Masked Conditional Neural Networks for Automatic Sound Events Recognition
This work addresses sound recognition for environmental monitoring, offering a more efficient model with incremental improvements over existing methods.
The paper tackled the problem of sound event recognition by proposing a Masked Conditional Neural Network (MCLNN) that enforces sparsity to learn in frequency bands, achieving competitive performance on ESC-10 and ESC-50 datasets with only 12% of the parameters compared to state-of-the-art CNNs.

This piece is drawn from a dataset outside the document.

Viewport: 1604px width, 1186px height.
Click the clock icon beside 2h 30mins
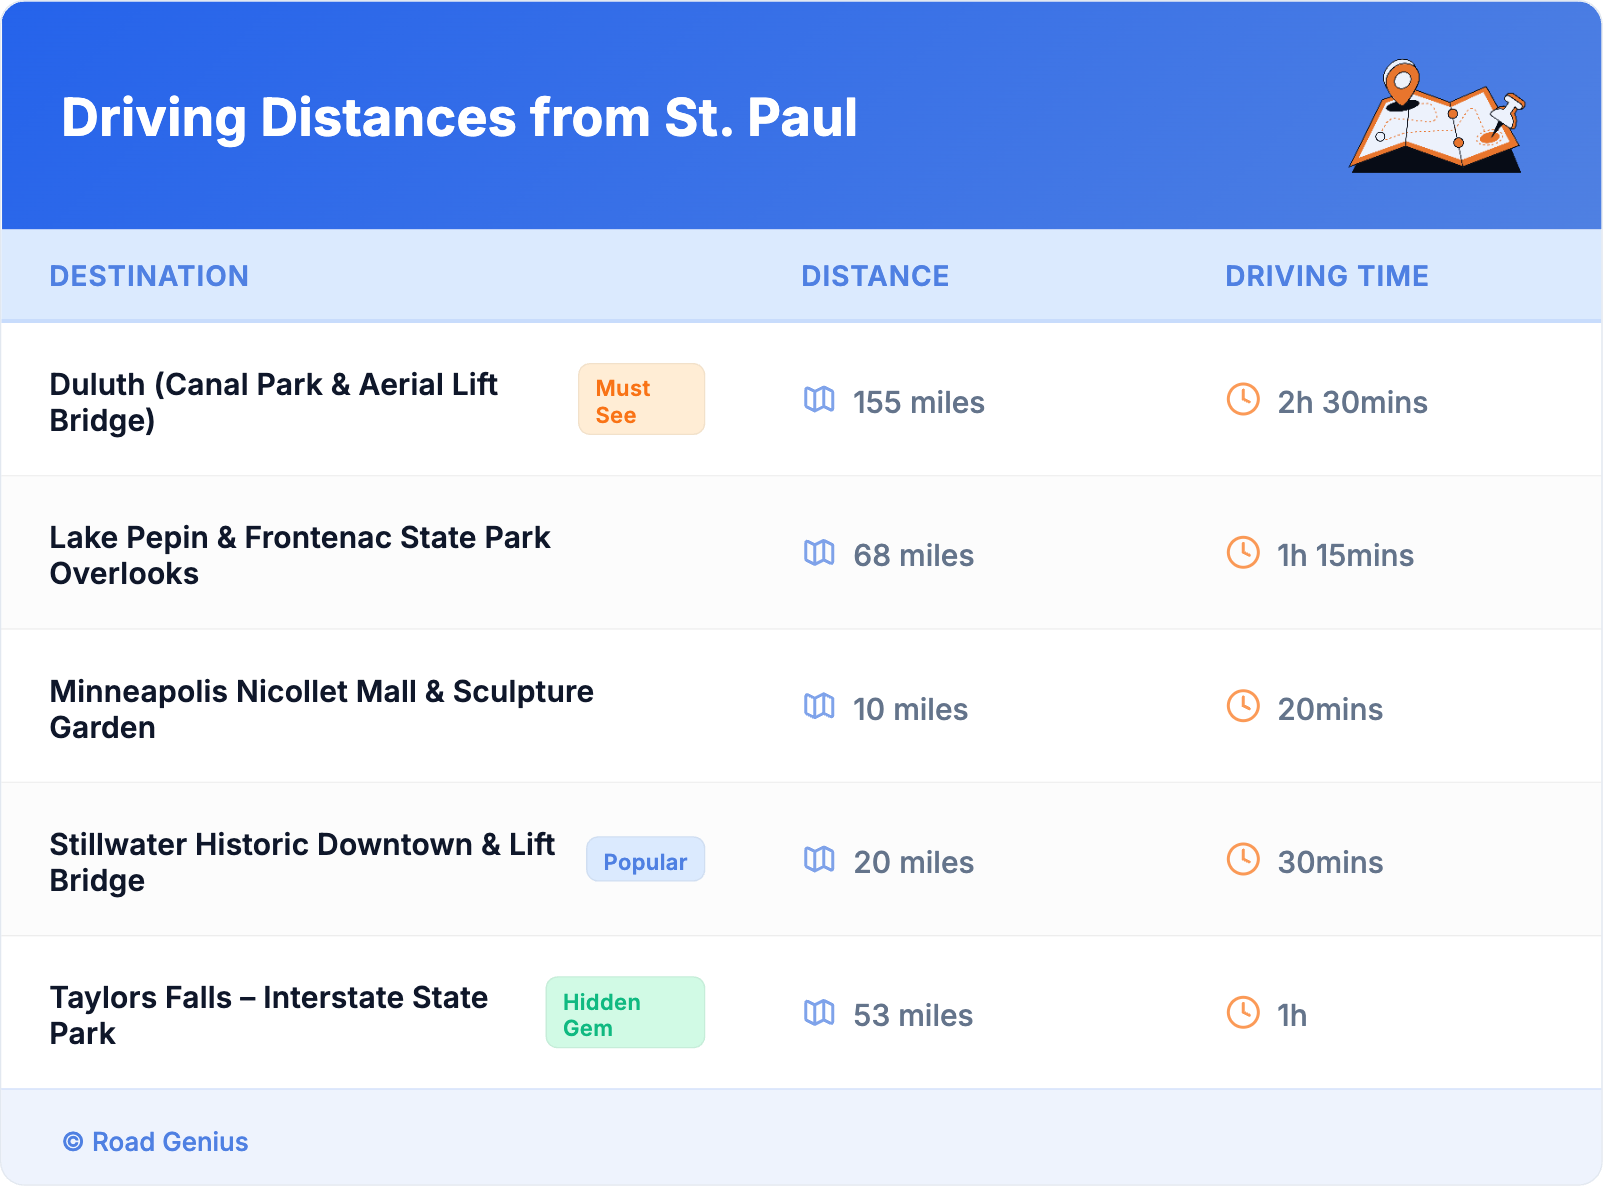(x=1243, y=400)
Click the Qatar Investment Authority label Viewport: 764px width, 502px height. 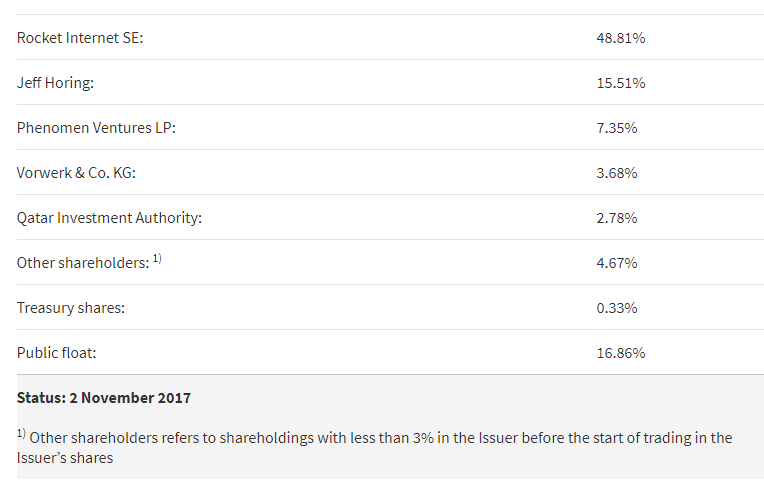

Deep neural network architectures designed for application domains other than sound, especially image recognition, may not optimally harness the time-frequency representation when adapted to the sound recognition problem. In this work, we explore the ConditionaL Neural Network (CLNN) and the Masked ConditionaL Neural Network (MCLNN) for multi-dimensional temporal signal recognition. The CLNN considers the inter-frame relationship, and the MCLNN enforces a systematic sparseness over the network's links to enable learning in frequency bands rather than bins allowing the network to be frequency shift invariant mimicking a filterbank. The mask also allows considering several combinations of features concurrently, which is usually handcrafted through exhaustive manual search. We applied the MCLNN to the environmental sound recognition problem using the ESC-10 and ESC-50 datasets. MCLNN achieved competitive performance, using 12% of the parameters and without augmentation, compared to state-of-the-art Convolutional Neural Networks.